Temmuz ayı Cumhuriyet tarihimiz için çok önemli 5 olayın yaşandığı kutlu bir aydır.
Tarih sırasına göre kutlu Temmuz ayında ((20-24 Temmuz) art arda sıralanan 5 kutlu ve mutlu günlerimizin özeti aşağıdadır.
Bu kutlu haftayı idrak ederkentam bağımsız ,laik,sosyal hukuk devletinde yaşama idrak ve inancımızı (*) MİLLİ ÜLKÜ’müzün rehberliğinde geliştirmeliyiz.

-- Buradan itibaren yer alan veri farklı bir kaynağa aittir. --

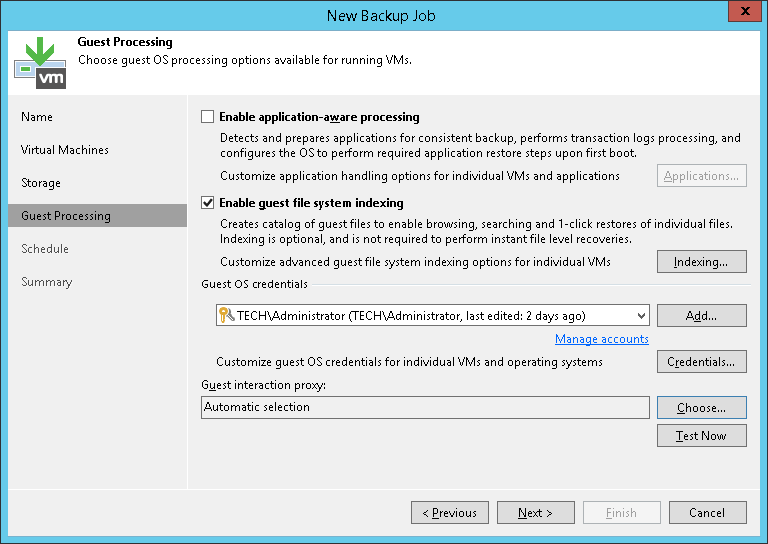Go back with the Previous button
768x544 pixels.
[x=450, y=513]
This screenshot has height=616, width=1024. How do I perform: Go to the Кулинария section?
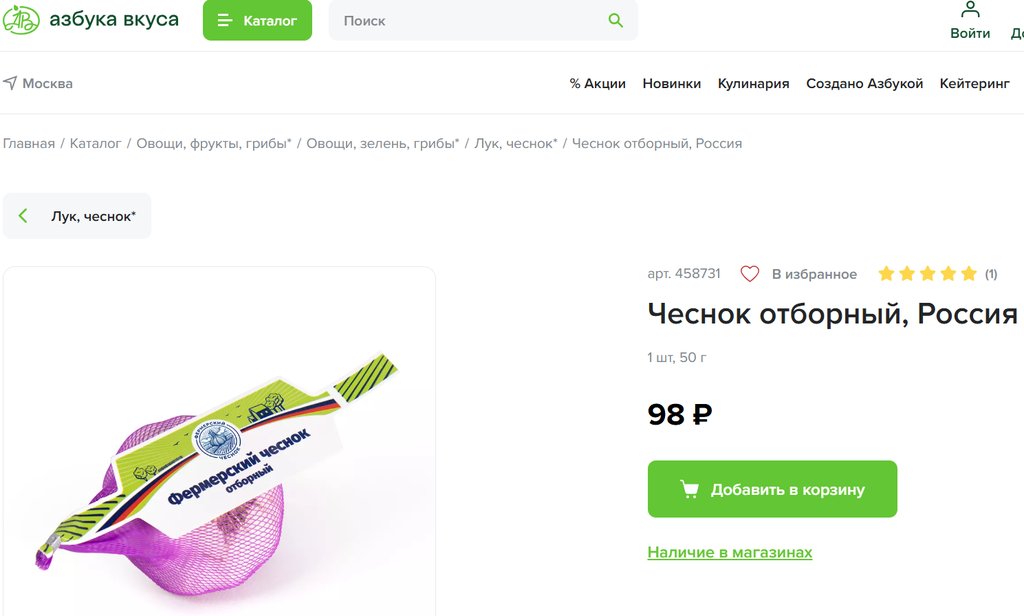click(x=753, y=84)

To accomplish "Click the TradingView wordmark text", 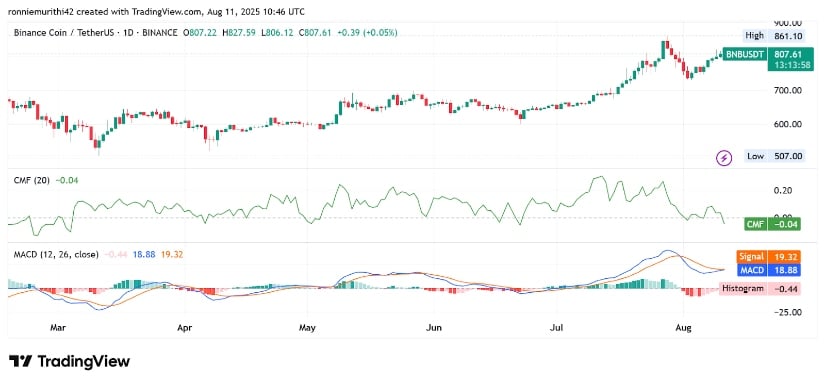I will 83,361.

Bu kutlu olayların tarihimize mal olması uğrunda canını veren şehitlerimizi, kanını veren gazilerimizin aziz hatıraları önünde saygıyla eğiliyoruz. Ebediyete intikal etmiş kahramanlarımızın ruhları şad olsun.Saygılarımla …20.7.2021 Salı
Kutlu ve mutlu günlerimiz:
1) 23 Temmuz 1919 Erzurum Kongresi,
2) 24 Temmuz 1923 Lozan Barış Antlaşması,
3) 20 Temmuz 1936 tarihli Montrö (Montreux) Boğazlar Sözleşmesi,
4) 23 Temmuz 1939 Hatay’ın Anavatana Katılması,
5)20 Temmuz 1974 Kıbrıs Barış Harekatı’dır.(*)
MİLLÎ ÜLKÜMÜZ: « …
Milletimizin yüksek karakterini, yorulmaz çalışkanlığını, fıtri zekasını, ilme bağlılığını, güzel sanatlara sevgisini, millî birlik duygusunu sürekli olarak ve her türlü vasıta ve tedbirlerle besleyerek geliştirmek millî ülkümüzdür. »( 29.10.1933, Ankara, 10. Yıl Nutku.)

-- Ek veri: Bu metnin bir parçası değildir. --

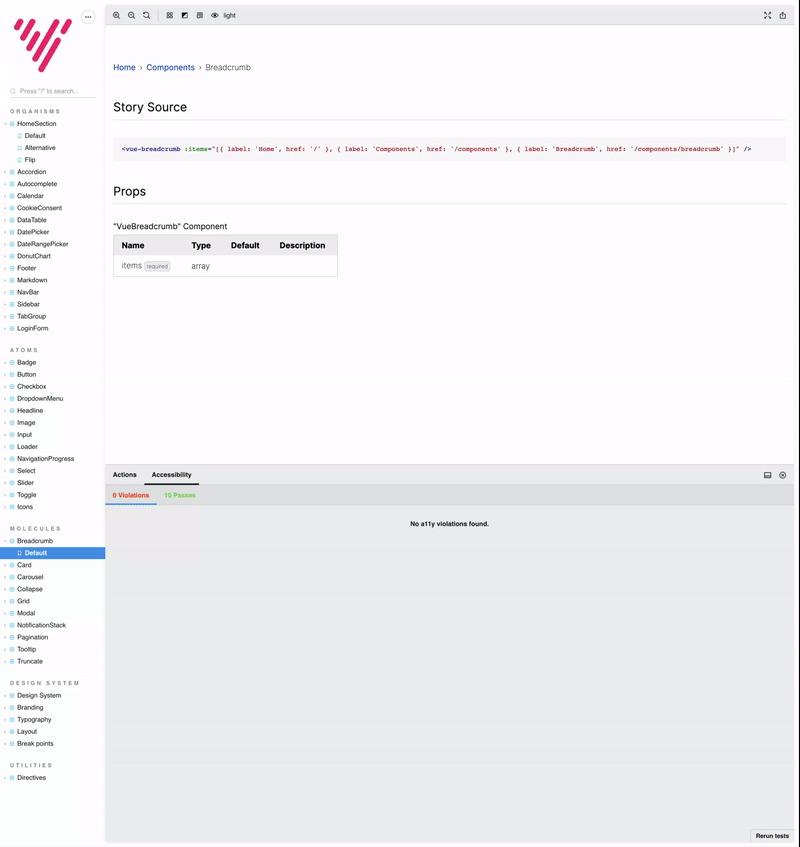Toggle the light theme selector

[x=229, y=15]
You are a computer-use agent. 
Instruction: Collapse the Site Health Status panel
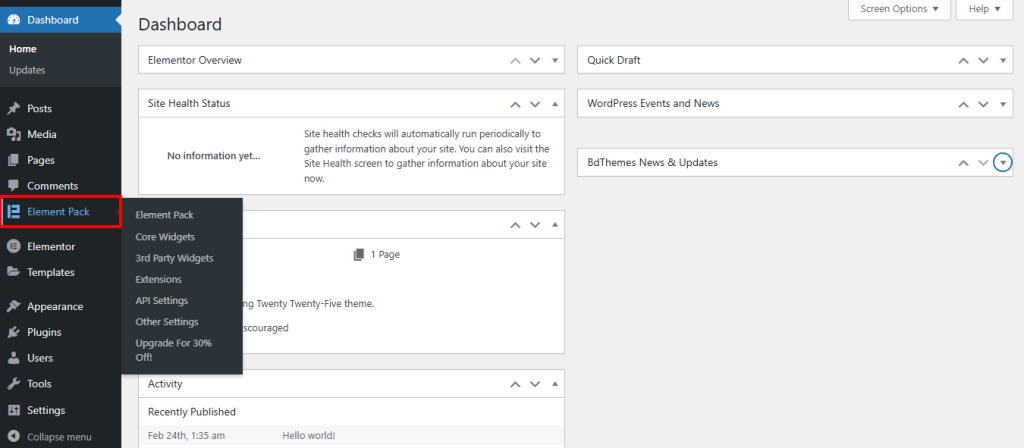coord(555,104)
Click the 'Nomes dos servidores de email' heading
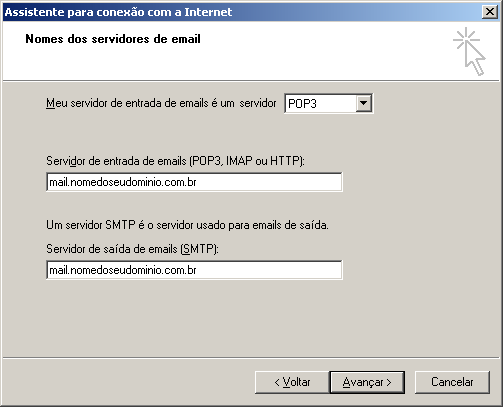 (113, 39)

***** 1-Erzurum Kongresi :23 Temmuz 1919 Birinci Dünya Savaşı sonunda Osmanlı’nın imzaladığı Mondros Mütarekesi (Ateşkes) çok ağır koşular içeriyordu. Madede 24 göre; Van, Erzurum, Sivas, Diyarbakır, Harput (Elazığ) ve Bitlis Vilayetleri Ermenilere verilmekte. Ateşkes’in ardından, “dahili ve harici bedhahlar” bir araya gelerek örgütlenirken, Doğu’nun yurtsever insanları da İstanbul’da bir dernek kurar.“Doğu İlleri Müdafaa-i Hukuk Cemiyeti” diye adlandırılan bu derneğin Erzurum Şubesi 10 Mart 1919 günü faaliyete geçer. İl kongresi 17 Haziran’da yapılır. Ardından, Trabzon Vilayeti temsilcilerinin de katılımıyla, Doğu İllerini kapsayan bir kongrenin toplanması kararlaştırılır. Kongre, gecikmeli olarak, 23 Temmuz 1919 tarihinde toplanır. 7 Ağustos gününe kadar çalışmalarını sürdüren Erzurum Kongresine; Bitlis, Erzurum,Trabzon, Sivas ve Van illerinden 56 Temsilci katılır. Harput (Elazığ) ve Diyarbakır temsilcileri, Harput Valisi Ali Galip’in engellemesiyle, gelemezler.İstanbul’daki Halife/Padişah Yönetimi, 19 Mayıs 1919 günü Samsun’a çıkan Mustafa Kemal Paşa’yı Ulusal Kurtuluş mücadelesinde yalnız bırakır. Mustafa kemal Paşa 7/8 Ağustos gecesi Erzurum’dan Saray’a çektiği bir telgrafla, (yüreğine taş basarak) bütün rütbe ve unvanlarından istifa ettiğini bildirir. Ancak, Erzurumlular ve 15.Kolordu’nun Komutanı Kazım Karabekir Paşa, kendisini yalnız bırakmazlar ve oy birliğiyle Kongre’nin Divan Başkanlığına seçerlerr. Mustafa Kemal Kongredeki söylevde; “Bugün doğan güneşi nasıl görüyorsam, yarın Asya ve Afrika’daki bütün esir ve mazlum milletlerin hürriyet ve istiklallerine kavuşacaklarını da öylece görüyorum” diyerek, yeryüzündeki anti-emperyalist kurtuluş mücadelelerrine ışık ve umut olur. Erzurum Kongresinde, Amasya’da 22 Haziran 1919 tarihinde dünyaya ilan edilen ilkeler aynen benimsenerek, çok önemli kararlar alınır. Cemiyet Tüzüğü (Nizamname) kabul edilir. Kongre Kararlarını ve Cemiyet Tüzüğünü uygulamak üzere, Mustafa Kemal’in başkanlığında bir Yürütme Kurulu (Heyet-i Temsiliye) seçilir. Erzurum’daki kongrenin ardından 4/11 Eylül 1919’da toplanan Sivas Kongresinde, Anadolu ve Rumeli’deki bütün kurtuluş örgütleri birleştirilerek, Ulusal Kurtuluş Savaşı başlatılacaktır.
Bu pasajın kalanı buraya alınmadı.